> Data for this task:

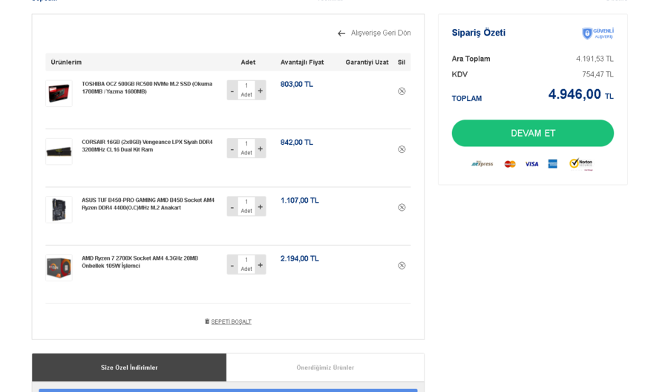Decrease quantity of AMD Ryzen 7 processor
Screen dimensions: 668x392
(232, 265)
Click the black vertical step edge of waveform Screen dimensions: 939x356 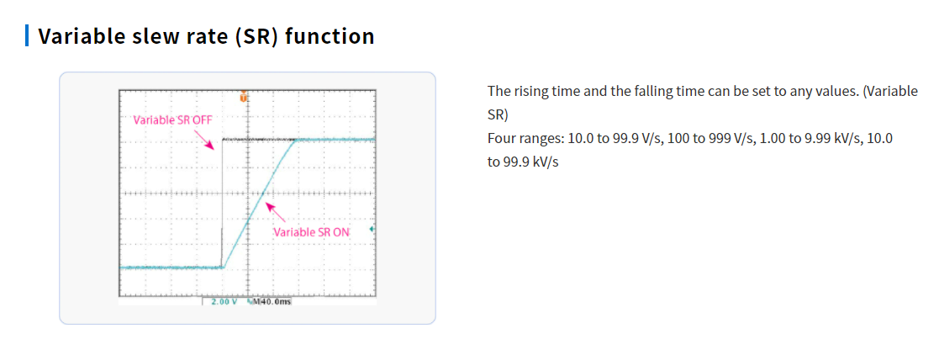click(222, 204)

...

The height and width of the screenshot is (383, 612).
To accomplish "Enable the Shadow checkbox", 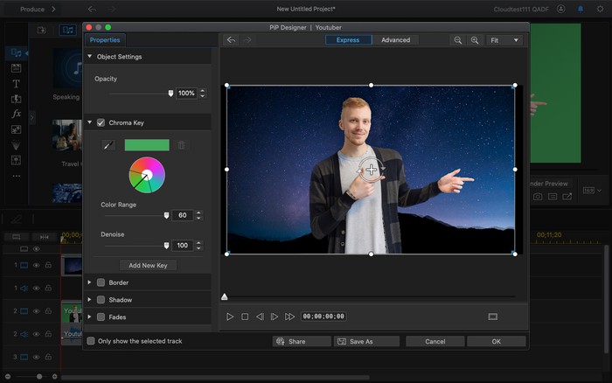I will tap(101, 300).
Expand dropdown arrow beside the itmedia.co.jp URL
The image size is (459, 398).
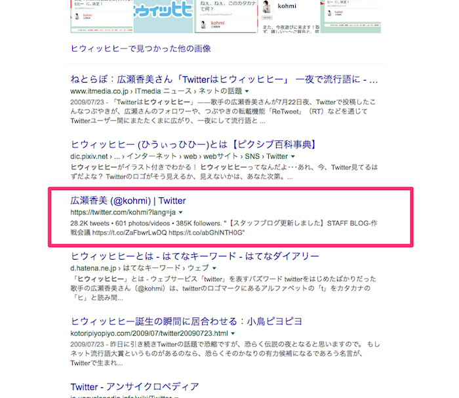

* * *

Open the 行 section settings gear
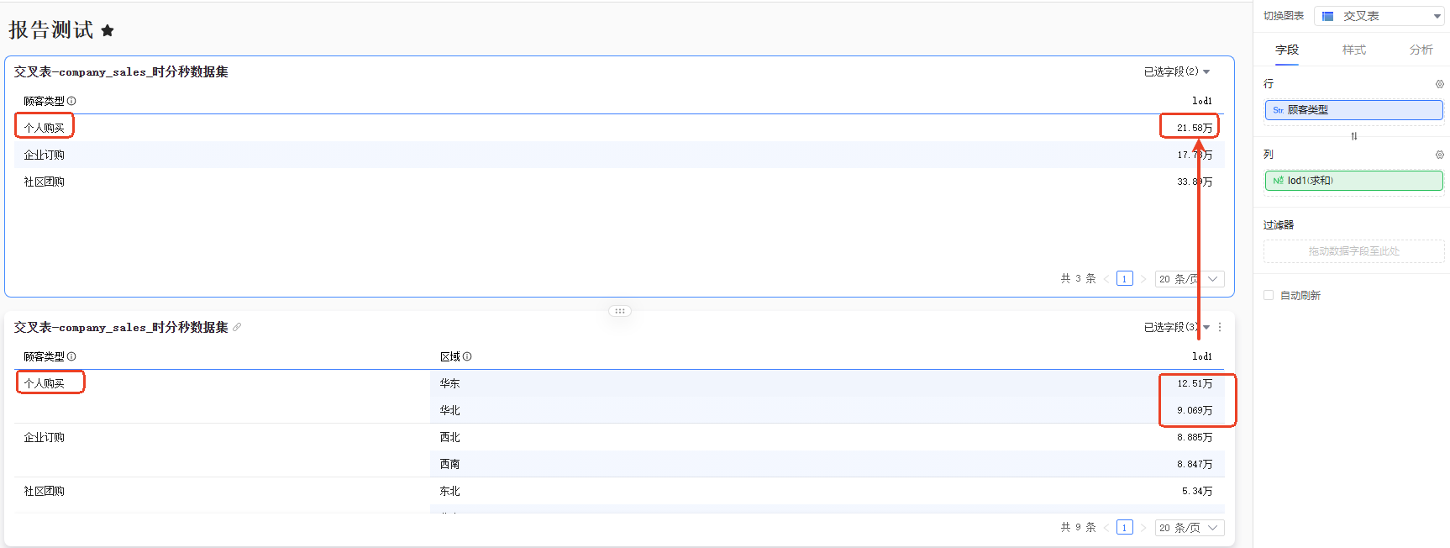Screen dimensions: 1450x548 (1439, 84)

> Task instructions: In the listing above, find the line containing "Expand dropdown arrow" and the line containing "The image size is (459, 398).", then retype both and every line between them exactly, with nothing else.

> Finished task:
Expand dropdown arrow beside the itmedia.co.jp URL
The image size is (459, 398).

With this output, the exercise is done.